The crazy math looks like this when decompiled:

1337 crazy math

Also note the __PAIR__ functions. That’s an IDA macro to compute an unsigned long value from 2 arguments. In our case the binary is 32bits but does 64bits math.

The code above can be translated to a way more readable python one liner (thanks @reyammer here :D):

   def mul(val):
      # val is a 8B input chunk
      res = (val >> 62) + pow(5, val, 2**64) - 1
      return res & 0xffffffffffffffff

How is the final buffer loaded from resources? There is a jump table right before looping on the next 8B chars of the input. This jump table makes it possible to load the final buffer. However, this buffer it’s overwritten with a different resource on every iteration. Case 4 of the jump table loads the bytes we want.

1337 jumptable

Also remember that every byte equal to 0x2d is swapped with 0x0.

1337 2d to zero

You have the math, you have the final buffer, you have to go back to the correct input that let you pass the check. Because of mul properties, you can see that the lowest byte of val only affects the lowest byte of res. See the picture below. Cool, you can bruteforce the input from the lowest byte to the highest. I wrote a recursive bruteforcer, since you can potentially have multiple solutions.

1337 pow bytes

Troubles begin exactly at this point. No way I can get a printable input even if I was totally sure about the 1337’s algorithm. I pinged the author to check if the hard-coded buffer was correct and yes, it was.

The organizers released an hint during the second day: “Use Hebrew as system language.” That means they exploit Windows code pages for chars encoding. If your system language set is not Hebrew, LoadStringA (used to load strings from resources) gives you a “corrupted” buffer.

1337 hebrew

I noticed the resources declared as LANG_HEBREW before the hint… but this encoding trick was totally new to me. I thought language is Hebrew because, well, the challenge author must be Hebrew at this point :).

Look at here: https://en.wikipedia.org/wiki/Windows-1255. If the code point is 0x0045 (‘E’), LoadStringA translates it to 0x45. What if the code point is 0x05DE? If your system is not using Hebrew code page, that value will be translated to 0x3F.. Instead, with the right language set it should be 0xEE.

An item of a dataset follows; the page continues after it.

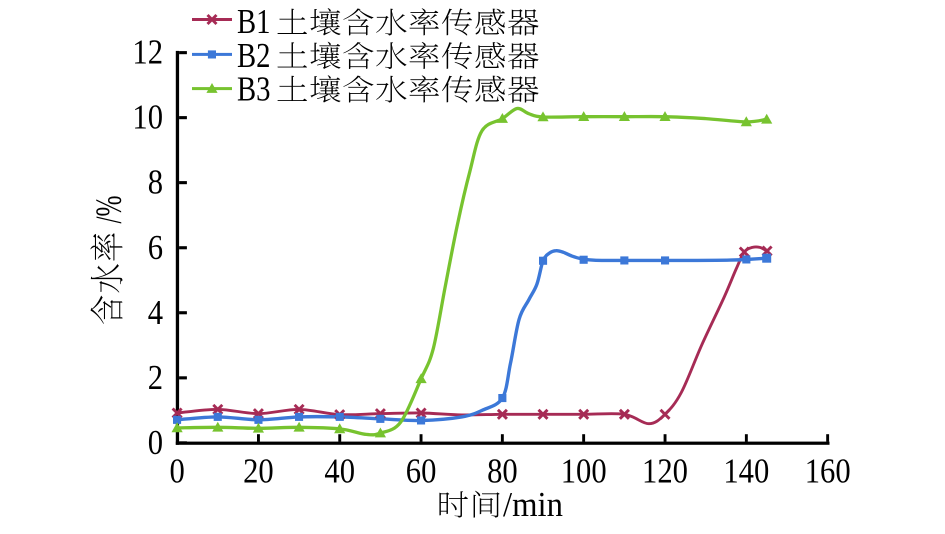 Image resolution: width=945 pixels, height=534 pixels. Describe the element at coordinates (156, 182) in the screenshot. I see `svg-text: 8` at that location.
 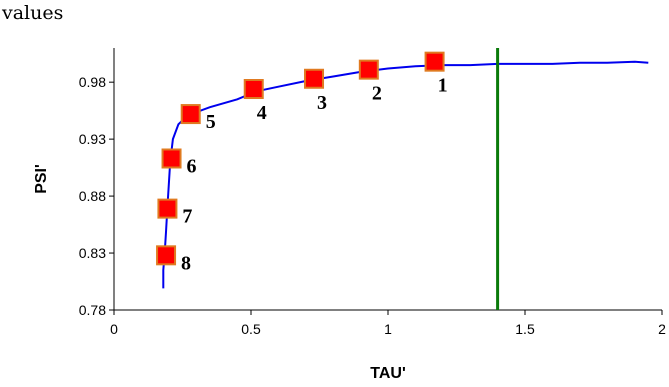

Consider the first 8B buffer used in the final check:

B0 75 85 3F 08 3F B9 BE
---------||----||------

1337 is wrongly converting unicode code points 05D5 and 05D4 to 0x3F instead of 0xE5 and 0xE4. We must convert every char correctly or we will not get any flag.

The final check consists of a 24*1B memcmp between the result computed from the input and the expected value. memcmp is called through call eax from address 0x577098.

I fixed the magic buffers with Windows cp-1255 in mind and ffiiiiinaalllyy I got the flag: flag{4.\/3ry.1337.|>45$vVp@9/}

You can find the full script HERE.

P.S. 22nd char of the magic buffer is F893. It’s not belonging to cp1255 and a quick google search suggested it’s an invalid character. I preferred to bruteforce it (result is 0xDF) and save time for other challenges.